CSO figures reveal significant improvement in Government’s debt metrics.
Government debt fell to €203 billion at the end of last year or 107.5 per cent of gross domestic product (GDP), according to the Central Statistics Office (CSO).
This was down from €215 billion or 120 per cent of GDP recorded at the end of 2013.
The improvement was put down to a combination of increased GDP and the early repayment of IMF loans.
The State’s national debt had ballooned to nearly €219 billion or 124.7 per cent of GDP in the first quarter of 2013.
The Irish economy grew by 4.8 per cent in 2014, outstripping even the most optimistic predictions.
At the same time, the Government secured permission from its bailout lenders to pay off €18 billion of its €22.5 billion IMF debt early.
Minister for Finance Michael Noonan now expects the State’s debt to fall below 100 per cent of GDP at the end of this year, three years ahead of previous forecasts, bringing Ireland close to the European average.
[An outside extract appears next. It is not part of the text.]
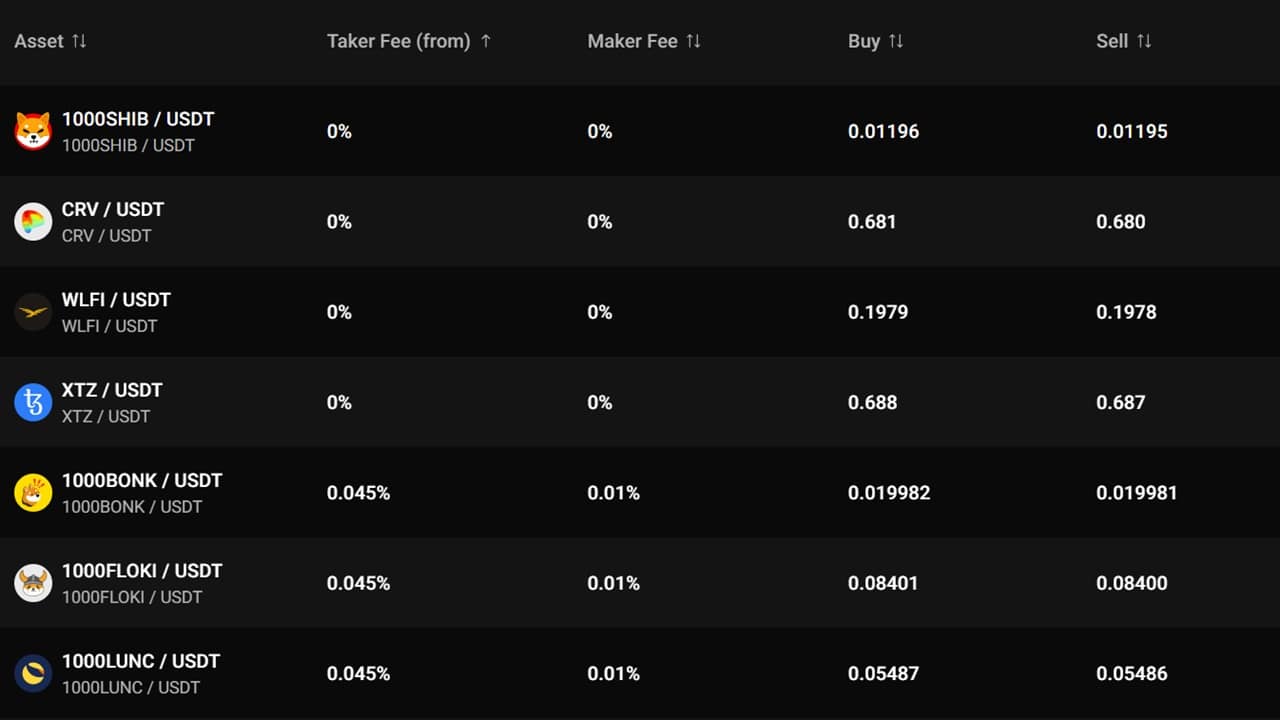Image resolution: width=1280 pixels, height=720 pixels.
Task: Click the 0.019982 buy price for 1000BONK
Action: [x=889, y=492]
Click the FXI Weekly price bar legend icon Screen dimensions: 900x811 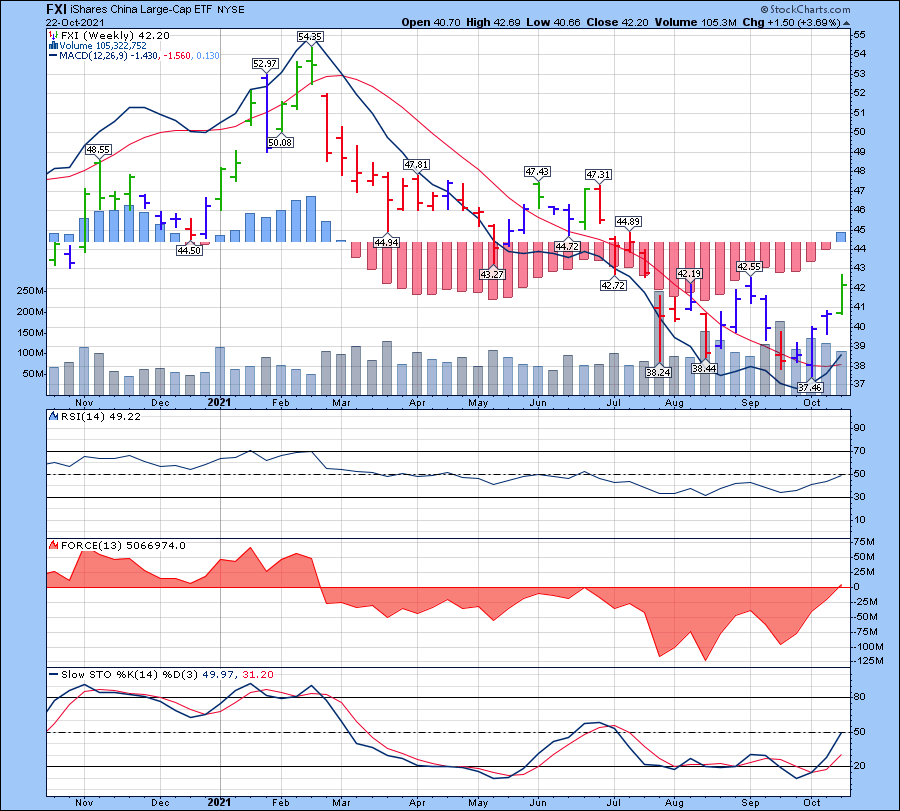click(x=53, y=34)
Under the terms of the EU’s fiscal compact treaty, Ireland is committed to eventually reducing its ratio of debt to GDP to 60 per cent over the longer term.
The CSO figures show Government revenue for the second quarter of this year amounted to €16.9 billion, up €693 million on the same period in 2104.
This was mainly due to increased revenue from taxes and social contributions which was partially offset by reductions in other revenue categories.